Face à la vieille garde des magazines sur papier glacé, aux images léchées et aux tombereaux de pub frelattées, voici donc, après la belle revue XXI, sa cousine voyageuse dans le temps "Usbek et Rica". Souvenez vous, Les Lettres
Persannes, quand les Lumières découvraient que les sauvages et les hérétiques des marches du monde civilité savaient aussi réfléchir et penser…à condition de penser dans le sens des Lumières…Les deux protagonistes de Montesquieu reviennent donc sous les plumes collectives d’une bande de potes qui ont décidé que le marasme de la presse écrite n’était pas une fatalité et que la qualité pouvait (devait?) être la réponse pour lancer l’opération "reconquista".
Ce premier opus est plutôt réussi. Usbek et Rica revenus du futur se promènent dans notre modernité pour en souligner les failles et en profite pour rappeler leur credo, sans histoire, on construit l’avenir sur des sables mouvants. Ils reviennent ici ou là tout au long de la revue pour un petit épilogue, une sorte de morale de l’histoire. La revue se construit autour de reportages, d’interviews, d’analyses. Elle regarde notre présent et se laisse tenter par la prospective autour de dossiers qui ont tous en commun de faire parler la science et la notion de "progrès", en évitant de tomber cependant, dans le positivisme béat.
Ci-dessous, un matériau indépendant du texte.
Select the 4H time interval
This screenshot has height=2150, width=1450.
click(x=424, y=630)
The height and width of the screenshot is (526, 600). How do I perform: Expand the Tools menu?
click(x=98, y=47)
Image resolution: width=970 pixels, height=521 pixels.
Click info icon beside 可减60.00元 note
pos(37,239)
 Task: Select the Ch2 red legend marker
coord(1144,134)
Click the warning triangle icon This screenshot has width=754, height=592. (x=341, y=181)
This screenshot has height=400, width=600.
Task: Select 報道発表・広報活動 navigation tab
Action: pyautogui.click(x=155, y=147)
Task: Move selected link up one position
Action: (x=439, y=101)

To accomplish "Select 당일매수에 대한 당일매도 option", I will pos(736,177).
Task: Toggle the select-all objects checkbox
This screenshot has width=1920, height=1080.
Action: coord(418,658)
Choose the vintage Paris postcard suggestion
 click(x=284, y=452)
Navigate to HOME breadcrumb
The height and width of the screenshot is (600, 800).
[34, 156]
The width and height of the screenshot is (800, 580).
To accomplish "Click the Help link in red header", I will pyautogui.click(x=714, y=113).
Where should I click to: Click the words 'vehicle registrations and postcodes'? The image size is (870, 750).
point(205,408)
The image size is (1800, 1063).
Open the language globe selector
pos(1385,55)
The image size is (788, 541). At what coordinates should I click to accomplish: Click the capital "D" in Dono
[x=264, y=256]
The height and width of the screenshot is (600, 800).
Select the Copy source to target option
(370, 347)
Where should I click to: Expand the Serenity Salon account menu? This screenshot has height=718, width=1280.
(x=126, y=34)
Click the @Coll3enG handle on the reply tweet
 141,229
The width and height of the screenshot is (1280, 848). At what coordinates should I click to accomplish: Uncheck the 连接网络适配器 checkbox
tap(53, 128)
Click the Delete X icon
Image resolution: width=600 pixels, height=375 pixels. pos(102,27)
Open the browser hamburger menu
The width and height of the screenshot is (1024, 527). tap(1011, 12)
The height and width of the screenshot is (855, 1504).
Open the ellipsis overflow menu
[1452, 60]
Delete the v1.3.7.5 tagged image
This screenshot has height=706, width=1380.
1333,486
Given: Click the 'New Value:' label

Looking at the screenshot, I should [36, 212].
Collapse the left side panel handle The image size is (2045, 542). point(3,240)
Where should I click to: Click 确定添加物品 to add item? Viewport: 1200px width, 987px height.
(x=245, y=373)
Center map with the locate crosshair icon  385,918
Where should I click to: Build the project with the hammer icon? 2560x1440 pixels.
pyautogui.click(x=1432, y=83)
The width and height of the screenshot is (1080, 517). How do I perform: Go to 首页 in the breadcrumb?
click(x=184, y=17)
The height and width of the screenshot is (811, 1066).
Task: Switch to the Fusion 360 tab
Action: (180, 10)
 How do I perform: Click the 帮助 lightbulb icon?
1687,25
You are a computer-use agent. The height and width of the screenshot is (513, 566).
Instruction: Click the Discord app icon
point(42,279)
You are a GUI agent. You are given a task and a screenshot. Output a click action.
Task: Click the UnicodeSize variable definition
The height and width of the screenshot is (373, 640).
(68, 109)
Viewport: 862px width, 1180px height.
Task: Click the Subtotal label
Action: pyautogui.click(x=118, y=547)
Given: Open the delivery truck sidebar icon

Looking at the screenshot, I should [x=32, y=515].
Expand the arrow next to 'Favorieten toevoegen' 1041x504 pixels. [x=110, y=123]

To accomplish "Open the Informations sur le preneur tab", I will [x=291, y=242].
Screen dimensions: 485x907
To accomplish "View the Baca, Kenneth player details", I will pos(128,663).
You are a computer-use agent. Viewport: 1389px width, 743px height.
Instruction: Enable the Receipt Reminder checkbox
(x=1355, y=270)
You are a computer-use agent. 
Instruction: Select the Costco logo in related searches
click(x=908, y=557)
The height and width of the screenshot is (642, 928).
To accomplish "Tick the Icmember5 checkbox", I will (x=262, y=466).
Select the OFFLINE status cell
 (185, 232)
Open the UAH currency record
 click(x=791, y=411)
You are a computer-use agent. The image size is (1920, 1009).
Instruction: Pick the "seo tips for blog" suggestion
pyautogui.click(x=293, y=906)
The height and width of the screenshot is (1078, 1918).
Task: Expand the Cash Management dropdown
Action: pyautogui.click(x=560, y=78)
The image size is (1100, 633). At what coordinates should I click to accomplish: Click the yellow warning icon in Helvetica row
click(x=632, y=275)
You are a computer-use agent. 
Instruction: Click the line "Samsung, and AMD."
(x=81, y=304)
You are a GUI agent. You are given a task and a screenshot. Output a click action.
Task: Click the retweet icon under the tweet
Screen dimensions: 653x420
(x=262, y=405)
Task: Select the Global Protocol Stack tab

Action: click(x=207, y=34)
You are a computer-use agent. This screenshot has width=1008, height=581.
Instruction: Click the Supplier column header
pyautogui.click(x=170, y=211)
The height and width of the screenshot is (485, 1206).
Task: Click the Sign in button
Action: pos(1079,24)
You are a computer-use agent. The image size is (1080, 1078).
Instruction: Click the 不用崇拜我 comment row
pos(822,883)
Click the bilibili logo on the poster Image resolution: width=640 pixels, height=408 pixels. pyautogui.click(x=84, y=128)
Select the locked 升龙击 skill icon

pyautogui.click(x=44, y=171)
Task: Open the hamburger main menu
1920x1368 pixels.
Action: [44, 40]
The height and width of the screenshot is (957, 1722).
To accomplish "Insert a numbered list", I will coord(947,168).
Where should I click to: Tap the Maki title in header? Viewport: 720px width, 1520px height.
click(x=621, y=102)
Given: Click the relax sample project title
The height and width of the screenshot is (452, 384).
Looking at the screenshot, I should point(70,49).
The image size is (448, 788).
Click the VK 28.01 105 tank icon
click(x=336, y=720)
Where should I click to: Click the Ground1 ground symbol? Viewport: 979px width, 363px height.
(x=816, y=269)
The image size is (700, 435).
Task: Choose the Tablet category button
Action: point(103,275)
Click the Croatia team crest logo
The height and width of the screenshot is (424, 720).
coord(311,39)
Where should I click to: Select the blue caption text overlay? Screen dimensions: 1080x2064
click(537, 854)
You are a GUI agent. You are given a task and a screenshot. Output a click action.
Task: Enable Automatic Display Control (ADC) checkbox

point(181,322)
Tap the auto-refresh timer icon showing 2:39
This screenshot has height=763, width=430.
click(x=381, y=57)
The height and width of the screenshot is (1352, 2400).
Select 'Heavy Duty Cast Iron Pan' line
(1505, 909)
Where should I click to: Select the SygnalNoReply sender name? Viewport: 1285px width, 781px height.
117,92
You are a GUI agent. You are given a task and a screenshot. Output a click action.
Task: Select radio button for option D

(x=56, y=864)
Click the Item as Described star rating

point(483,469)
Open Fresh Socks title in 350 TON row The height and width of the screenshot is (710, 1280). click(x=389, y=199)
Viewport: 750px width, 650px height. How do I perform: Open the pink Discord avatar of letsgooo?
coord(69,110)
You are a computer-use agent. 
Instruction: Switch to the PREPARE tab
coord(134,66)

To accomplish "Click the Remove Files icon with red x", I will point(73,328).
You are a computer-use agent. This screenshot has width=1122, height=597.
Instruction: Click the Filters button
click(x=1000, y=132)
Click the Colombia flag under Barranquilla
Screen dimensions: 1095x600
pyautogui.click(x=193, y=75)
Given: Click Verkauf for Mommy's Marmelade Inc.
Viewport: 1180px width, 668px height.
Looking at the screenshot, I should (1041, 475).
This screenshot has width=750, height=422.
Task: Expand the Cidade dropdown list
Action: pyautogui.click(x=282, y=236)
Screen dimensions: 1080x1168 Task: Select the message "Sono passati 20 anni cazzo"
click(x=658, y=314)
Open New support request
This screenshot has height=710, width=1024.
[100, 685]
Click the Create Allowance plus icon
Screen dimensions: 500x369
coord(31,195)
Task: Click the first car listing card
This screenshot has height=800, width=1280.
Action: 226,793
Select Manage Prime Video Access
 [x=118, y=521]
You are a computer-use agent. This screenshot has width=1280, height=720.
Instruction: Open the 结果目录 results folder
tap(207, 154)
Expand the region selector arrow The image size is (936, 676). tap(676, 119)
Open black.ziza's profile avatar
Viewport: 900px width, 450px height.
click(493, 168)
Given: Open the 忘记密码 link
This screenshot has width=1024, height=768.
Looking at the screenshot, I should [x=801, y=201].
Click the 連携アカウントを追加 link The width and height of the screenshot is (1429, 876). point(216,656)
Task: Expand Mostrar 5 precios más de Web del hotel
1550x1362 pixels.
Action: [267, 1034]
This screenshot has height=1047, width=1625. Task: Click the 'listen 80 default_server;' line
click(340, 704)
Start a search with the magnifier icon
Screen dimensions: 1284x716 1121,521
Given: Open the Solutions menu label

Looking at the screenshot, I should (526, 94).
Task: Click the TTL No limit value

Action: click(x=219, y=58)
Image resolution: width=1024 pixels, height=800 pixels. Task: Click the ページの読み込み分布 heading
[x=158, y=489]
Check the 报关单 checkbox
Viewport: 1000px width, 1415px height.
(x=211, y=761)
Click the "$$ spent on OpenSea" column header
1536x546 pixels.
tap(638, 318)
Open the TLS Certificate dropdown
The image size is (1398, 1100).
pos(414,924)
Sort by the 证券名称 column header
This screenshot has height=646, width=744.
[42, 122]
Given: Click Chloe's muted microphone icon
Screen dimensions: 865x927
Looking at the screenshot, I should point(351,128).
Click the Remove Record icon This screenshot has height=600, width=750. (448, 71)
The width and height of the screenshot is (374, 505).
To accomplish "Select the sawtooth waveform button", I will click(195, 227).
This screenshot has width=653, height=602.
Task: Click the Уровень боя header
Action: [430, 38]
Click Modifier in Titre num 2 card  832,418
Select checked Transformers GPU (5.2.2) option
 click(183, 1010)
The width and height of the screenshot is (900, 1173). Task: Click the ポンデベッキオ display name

A noter dans ce premier numéro, un superbe reportage photos sur les casseurs de pierre du Burkina Faso qui se regarde en lisant le formidable Photo de groupe au bord du fleuve, d’Emmanuel Dongala, quelques bonnes questions sur nos amis dictateurs, rassemblés sous les couleurs de l’équipe de l’oppression des peuples (un peu facile tout de même cet article, mais bon), ou un très remarquable papier sur ce "talent", nouvel eldorado des imbéciles et des "foules sentimentales".
Beaucoup d’autres belles choses dans cette revue, légère et précise, intelligente et drôle. Alors bon vent à nos nouveaux voyageurs intemporels et au 9 septembre pour la suite.